↓

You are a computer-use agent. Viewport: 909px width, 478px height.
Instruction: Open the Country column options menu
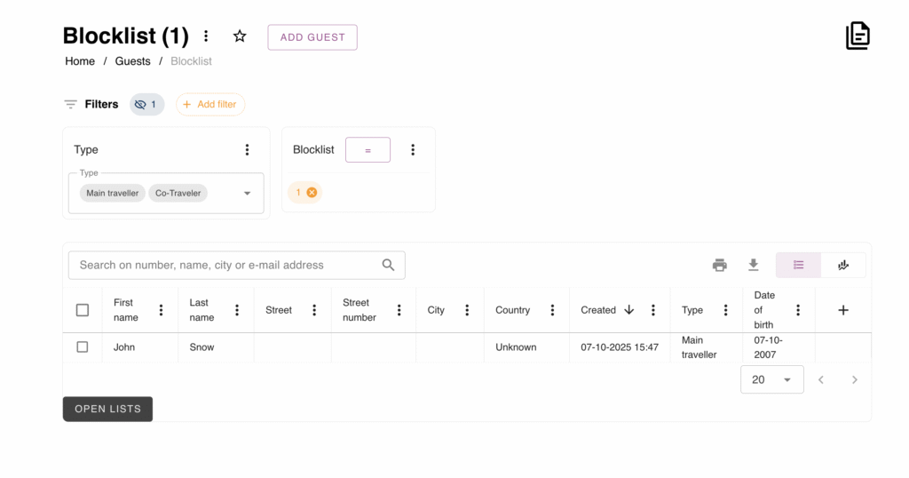click(x=552, y=310)
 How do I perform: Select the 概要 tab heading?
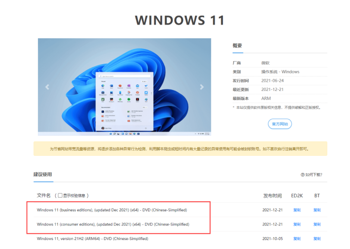coord(237,45)
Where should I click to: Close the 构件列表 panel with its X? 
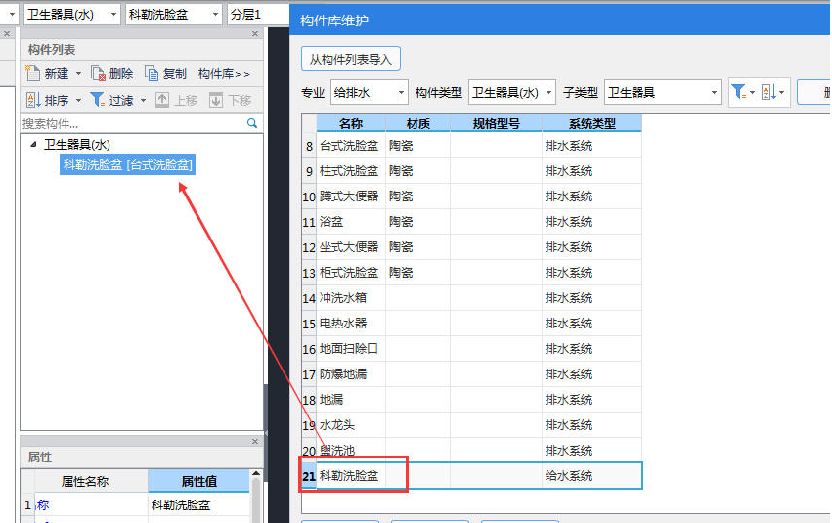tap(255, 33)
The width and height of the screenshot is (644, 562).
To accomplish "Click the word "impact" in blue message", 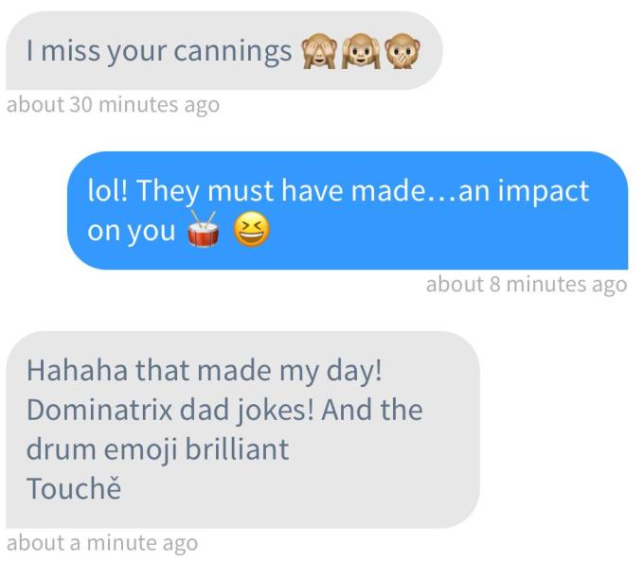I will pos(544,191).
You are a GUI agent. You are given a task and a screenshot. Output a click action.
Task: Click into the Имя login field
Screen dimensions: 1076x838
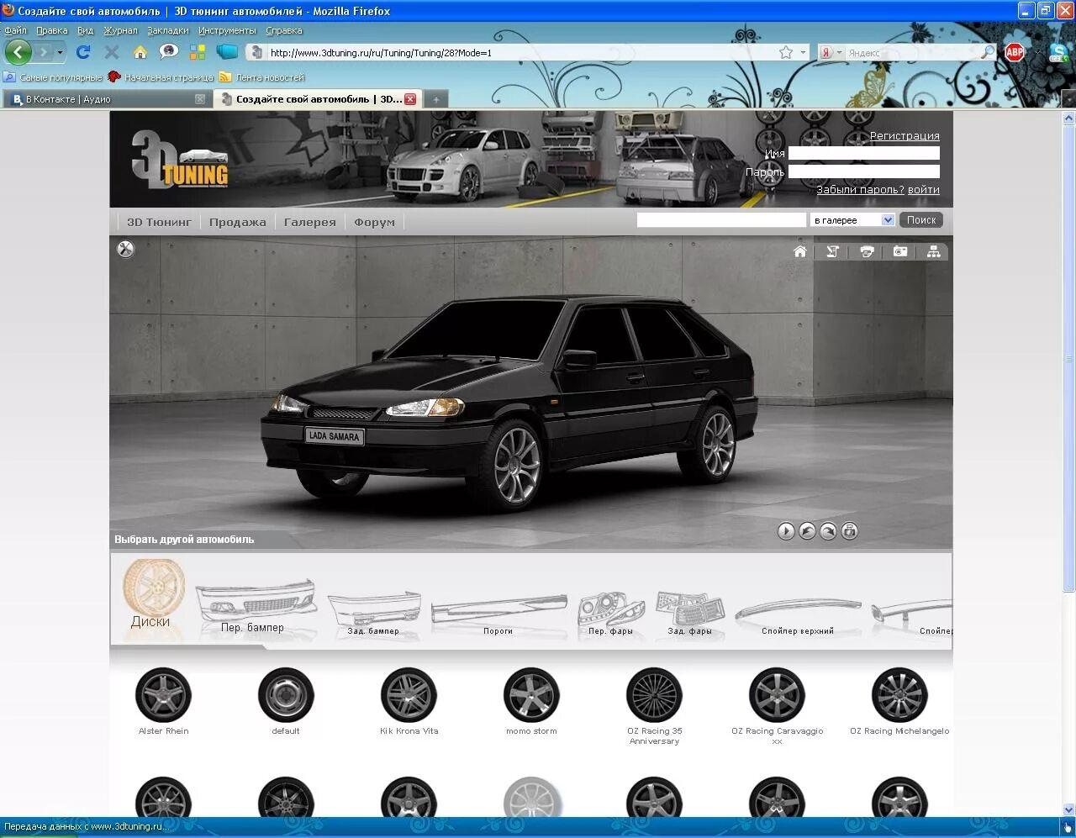(x=863, y=154)
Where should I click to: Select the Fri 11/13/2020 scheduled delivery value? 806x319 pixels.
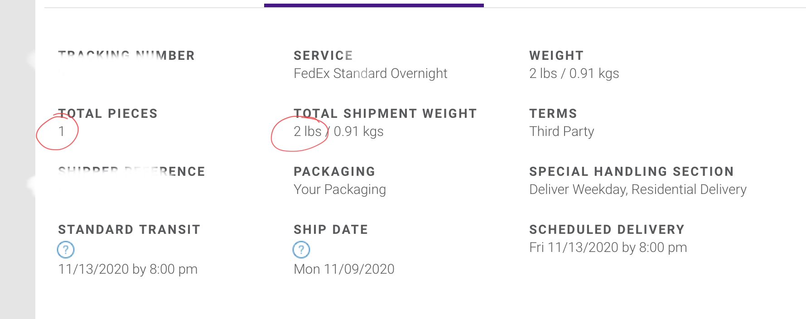pyautogui.click(x=608, y=247)
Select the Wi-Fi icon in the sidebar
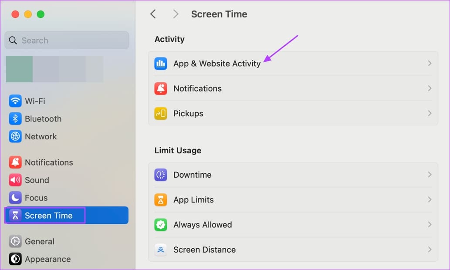This screenshot has width=450, height=270. click(15, 101)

↑

## WORK REQUIRED:
Write out each line above that contains the word "agent".

## TASK ANSWER:
You are a computer-use agent. Viewport: 909px width, 478px height.
You are a GUI agent. You are given a task and a screenshot. Output a click action.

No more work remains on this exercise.